Choked explores the life of a middle-class family in Mumbai, the impact of demonetisation and the way a bottomless flow of money can alter a person’s life. A one-line story about a bank cashier who discovers cash flowing out of her kitchen sink every night piqued Kashyap’s interest.
“When the writer Nihit Bhave came to me with the idea, I was intrigued by the house and the middle-class Maharashtrian world,” the 47-year-old filmmaker told Scroll.in. “Initially, it [felt like] magic realism within a Sai Paranjapye world. But there was no clean finish to the story, and that took almost four years to come together.”
The demonetisation angle found its way into the film much later. Kashyap was initially in favour of the removal of high-value notes from the economy in 2016. “It will cause a lot of heart ache but Kudos..Super way to make the black money redundant,” he tweeted in November 2016.
“I got perspective a month after the event, when I realised the government hadn’t thought this through,” Kashyap said. “I got an even better perspective while shooting Mukkabaaz in Uttar Pradesh during the elections. That’s when I suggested bringing the idea into this script.”
Demonetisation is only one of the themes in Choked: “It’s about marriage, about this woman Sarita, the dynamics of the lower middle class and of a building society, it’s about human nature and how things keep changing.”
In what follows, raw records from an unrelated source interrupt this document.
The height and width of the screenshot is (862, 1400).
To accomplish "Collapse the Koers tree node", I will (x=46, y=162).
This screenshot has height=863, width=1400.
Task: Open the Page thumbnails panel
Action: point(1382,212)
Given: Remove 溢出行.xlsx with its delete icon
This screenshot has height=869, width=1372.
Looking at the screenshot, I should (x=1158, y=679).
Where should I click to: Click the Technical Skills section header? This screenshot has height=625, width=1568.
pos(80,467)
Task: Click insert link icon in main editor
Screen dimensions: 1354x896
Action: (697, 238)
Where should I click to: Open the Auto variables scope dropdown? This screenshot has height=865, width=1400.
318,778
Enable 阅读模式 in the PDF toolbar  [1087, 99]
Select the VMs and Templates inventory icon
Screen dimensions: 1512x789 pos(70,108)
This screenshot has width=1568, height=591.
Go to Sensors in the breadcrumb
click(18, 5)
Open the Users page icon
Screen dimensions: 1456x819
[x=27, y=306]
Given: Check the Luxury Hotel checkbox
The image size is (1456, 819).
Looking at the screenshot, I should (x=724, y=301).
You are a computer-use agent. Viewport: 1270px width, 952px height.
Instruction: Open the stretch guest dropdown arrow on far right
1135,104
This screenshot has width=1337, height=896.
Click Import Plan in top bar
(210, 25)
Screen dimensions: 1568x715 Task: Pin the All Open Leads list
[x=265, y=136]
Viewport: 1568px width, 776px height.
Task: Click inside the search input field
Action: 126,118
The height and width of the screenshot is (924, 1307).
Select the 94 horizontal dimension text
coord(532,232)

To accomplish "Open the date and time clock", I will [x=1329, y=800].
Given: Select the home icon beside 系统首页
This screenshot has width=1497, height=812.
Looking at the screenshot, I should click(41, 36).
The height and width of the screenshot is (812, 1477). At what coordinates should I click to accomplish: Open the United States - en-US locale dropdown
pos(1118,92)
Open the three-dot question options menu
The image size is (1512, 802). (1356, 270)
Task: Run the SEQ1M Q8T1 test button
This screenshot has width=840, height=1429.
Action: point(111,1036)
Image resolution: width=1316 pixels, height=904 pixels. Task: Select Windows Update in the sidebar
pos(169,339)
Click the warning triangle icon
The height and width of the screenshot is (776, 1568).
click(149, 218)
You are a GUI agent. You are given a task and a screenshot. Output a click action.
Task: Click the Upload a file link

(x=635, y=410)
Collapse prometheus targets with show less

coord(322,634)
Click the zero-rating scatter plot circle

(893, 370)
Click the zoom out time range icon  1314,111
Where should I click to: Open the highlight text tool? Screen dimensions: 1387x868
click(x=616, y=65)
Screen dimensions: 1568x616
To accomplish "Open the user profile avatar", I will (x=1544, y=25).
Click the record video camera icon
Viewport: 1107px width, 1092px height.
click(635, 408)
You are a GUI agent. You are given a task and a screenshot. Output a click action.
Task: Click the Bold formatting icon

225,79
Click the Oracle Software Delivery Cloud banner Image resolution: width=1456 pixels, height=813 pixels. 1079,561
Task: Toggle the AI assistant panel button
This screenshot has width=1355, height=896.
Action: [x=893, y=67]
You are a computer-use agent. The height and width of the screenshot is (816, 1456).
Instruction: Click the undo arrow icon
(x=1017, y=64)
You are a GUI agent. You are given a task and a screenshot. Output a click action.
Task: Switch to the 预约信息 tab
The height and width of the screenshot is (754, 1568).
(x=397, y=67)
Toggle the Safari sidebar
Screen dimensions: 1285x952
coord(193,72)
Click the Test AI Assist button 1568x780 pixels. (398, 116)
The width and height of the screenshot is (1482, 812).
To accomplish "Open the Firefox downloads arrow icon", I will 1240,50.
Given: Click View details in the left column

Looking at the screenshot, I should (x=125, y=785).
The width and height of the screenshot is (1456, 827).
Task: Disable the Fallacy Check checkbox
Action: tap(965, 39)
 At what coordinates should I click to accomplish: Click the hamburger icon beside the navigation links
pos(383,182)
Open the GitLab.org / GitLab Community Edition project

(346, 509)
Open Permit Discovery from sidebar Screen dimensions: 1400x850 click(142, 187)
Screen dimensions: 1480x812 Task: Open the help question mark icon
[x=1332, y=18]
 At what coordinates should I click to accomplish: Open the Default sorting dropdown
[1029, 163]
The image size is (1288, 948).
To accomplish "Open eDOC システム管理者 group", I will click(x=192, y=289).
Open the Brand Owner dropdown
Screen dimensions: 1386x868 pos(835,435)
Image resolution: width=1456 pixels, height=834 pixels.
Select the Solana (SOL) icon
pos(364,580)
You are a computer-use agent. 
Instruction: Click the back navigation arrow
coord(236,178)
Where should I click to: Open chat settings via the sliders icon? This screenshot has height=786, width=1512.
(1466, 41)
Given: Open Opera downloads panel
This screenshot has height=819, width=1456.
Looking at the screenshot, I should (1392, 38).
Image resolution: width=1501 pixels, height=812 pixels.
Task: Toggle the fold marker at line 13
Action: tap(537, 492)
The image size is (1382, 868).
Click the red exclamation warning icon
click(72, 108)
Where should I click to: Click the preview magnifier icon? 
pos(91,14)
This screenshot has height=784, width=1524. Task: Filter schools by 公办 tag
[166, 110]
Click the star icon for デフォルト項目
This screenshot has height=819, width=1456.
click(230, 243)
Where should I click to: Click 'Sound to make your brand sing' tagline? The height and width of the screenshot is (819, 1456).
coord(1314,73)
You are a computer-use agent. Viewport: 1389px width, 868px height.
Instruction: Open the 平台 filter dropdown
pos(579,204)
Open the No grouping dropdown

The most complex part of the production was showing the passage of money down a drain. “We start the film with Sarita getting the money, but the money has started flowing from before,” Kashyap said. “We are not telling everyone’s story, though. We are telling the story from Sarita’s point of view.”
Despite Kashyap’s vast experience – his credits stretch from Black Friday (2007) to Manmarziyaan (2018), he says he struggled to put Choked together. “The industry won’t back a film with a relative newcomer and a Malayalam actor [Roshan Mathew] who is not the lead,” he said.
Kashyap’s association with Netflix came handy. The streaming platform has produced several of his recent projects, including two seasons of the web series Sacred Games and the anthology films Lust Stories and Ghost Stories.
“Netflix budgeted the film based on the script and that empowered me to make it the right way,” Kashyap said. “But we are always running against time, constraints and money.”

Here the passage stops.